Generate PDFs on Amazon AWS with PHP and Puppeteer: The Best Way
This article is a following of article Generate PDFs on Amazon AWS with PHP and Puppeteer, you must consider reading it before going further.
Several months ago, I wrote my first article explaining how to use Browsershot and Puppeteer on AWS Lambda. We saw how to ship a brotli-fied Chrome with our lambda, how to un-brotlify Chrome at the runtime, and how to use it with Browsershot.
But yesterday, I had to update the Chrome version and I faced many issues:
- I had to download Chrome binary and Swiftshader librairies from
chrome-aws-lambdaand do the update manually - Since binaries are not the same, I had to update the
ChromiumFactoryto handle the fileswiftshader.tar.br - I had to update the Chrome flags list by using those from
chrome-aws-lambda.
This is the first, and the last time I want to do that.

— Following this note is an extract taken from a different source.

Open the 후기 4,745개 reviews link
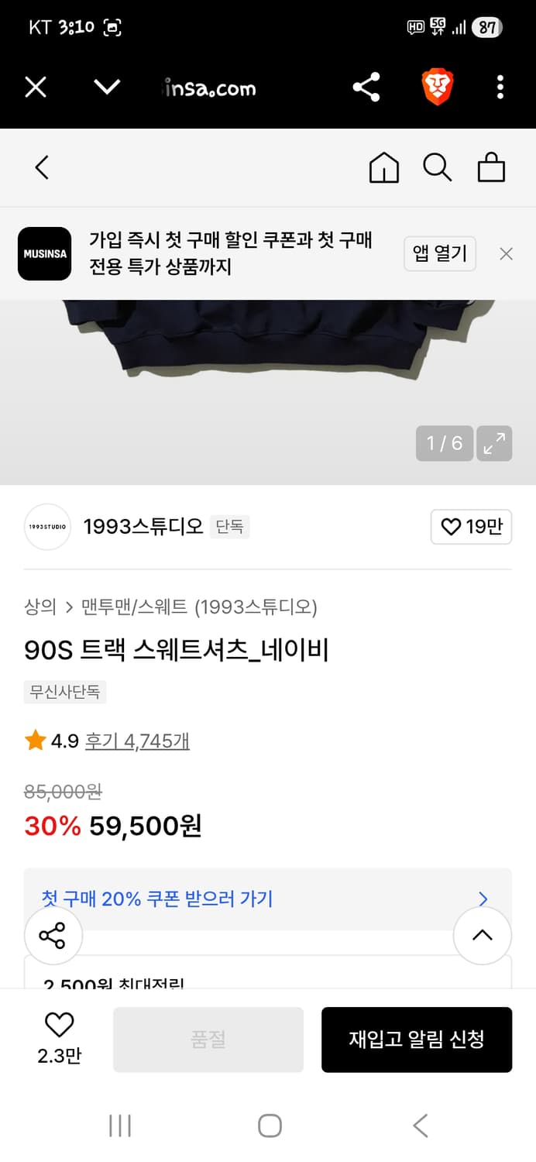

Why should I do what chrome-aws-lambda already does well? Isn't possible to use chrome-aws-lambda with Browsershot?
After many hours, I was able to use chrome-aws-lambda with a bridge between Browsershot PHP class and Browsershot's bin/browser.js, thanks to the method Browsershot#setBinPath that allows us to use a custom .js file.
Cleaning
First, let's clean a bunch of things:
- delete
chromium/directory - delete
ChromiumandChromiumFactoryclasses (and remove them from Symfony services configuration) - uninstall dependency
vdechenaux/brotli-bin-amd64:composer remove vdechenaux/brotli-bin-amd64
Installing chrome-aws-lambda
You can't install whatever version of chrome-aws-lambda or puppeteer you want, they must be compatible together, see chrome-aws-lambda's versioning table.

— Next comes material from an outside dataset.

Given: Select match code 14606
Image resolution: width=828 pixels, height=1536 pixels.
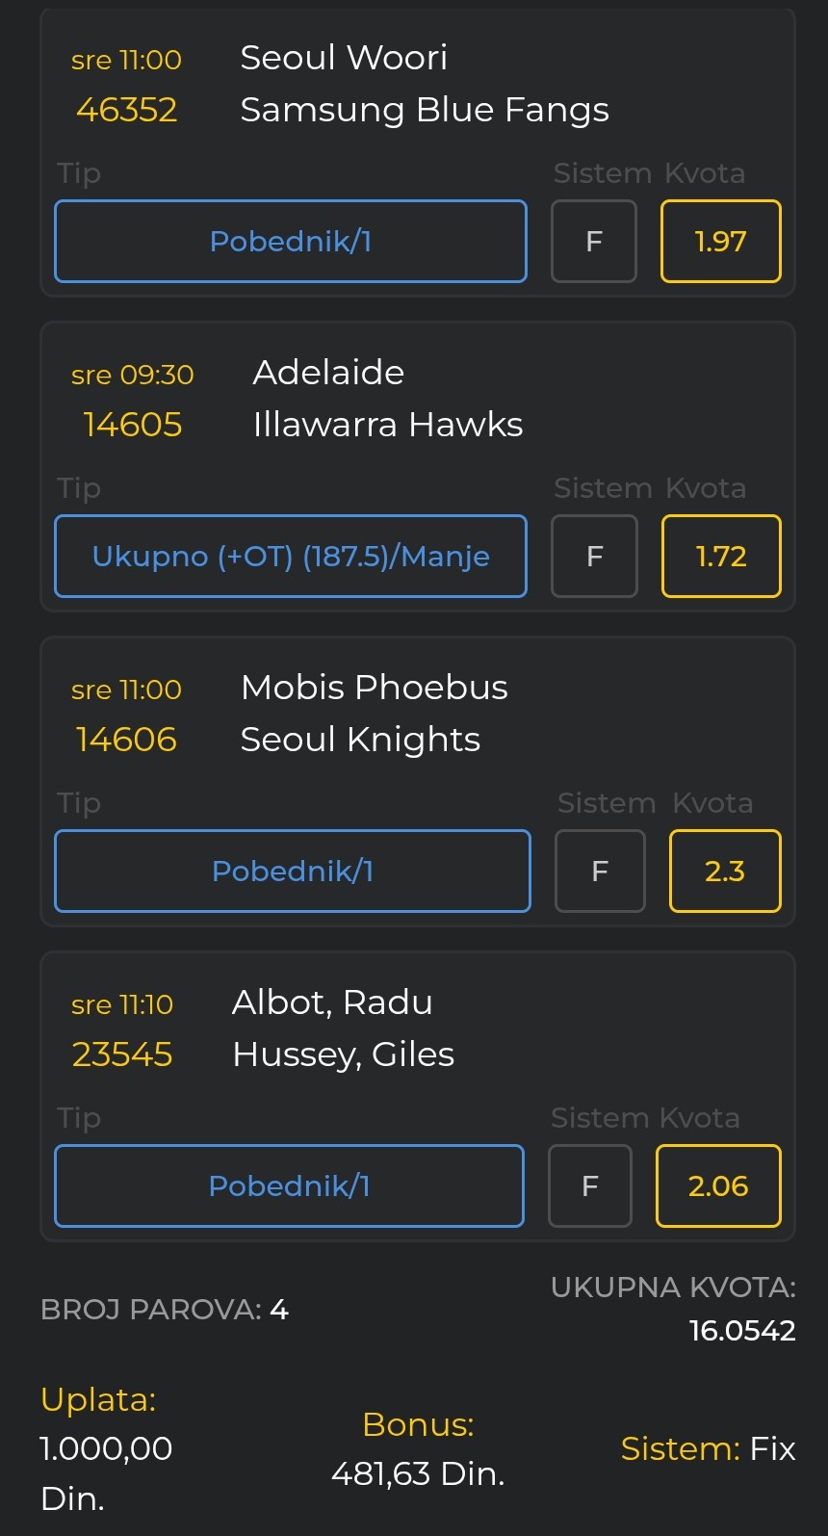Looking at the screenshot, I should [126, 740].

When writing this article, I decided to go with chrome-aws-lambda@~2.0.0 (which use Chrome 79):
{
...
"dependencies": {
{+ "chrome-aws-lambda": "~2.0.0",+}
"puppeteer": "~2.0.0"
}
}Creating the bridge
The most important thing is to handle the input and the output the same way than Browsershot does. It means:
- your binary must be able to handle argument
-f <file.json>or JSON passed at 1st argument - your binary must output data in base64 when needed
It may be hard, but in fact it's not.
I've created a bin/browser.js file which:
- get input (request) like Browsershot does (literally a copy/paste)
- update this request with
chrome-aws-lambda's data (Chrome path and flags) - override
process.argv[2]with the new JSON request - and run the original Browsershot JS file
#!/usr/bin/env node
const fs = require('fs');
const chromium = require('chrome-aws-lambda');
const [, , ...args] = process.argv;
/**
* There are two ways for Browsershot to communicate with puppeteer:
* - By giving a options JSON dump as an argument
* - Or by providing a temporary file with the options JSON dump,
* the path to this file is then given as an argument with the flag -f
*/
const request = args[0].startsWith('-f ')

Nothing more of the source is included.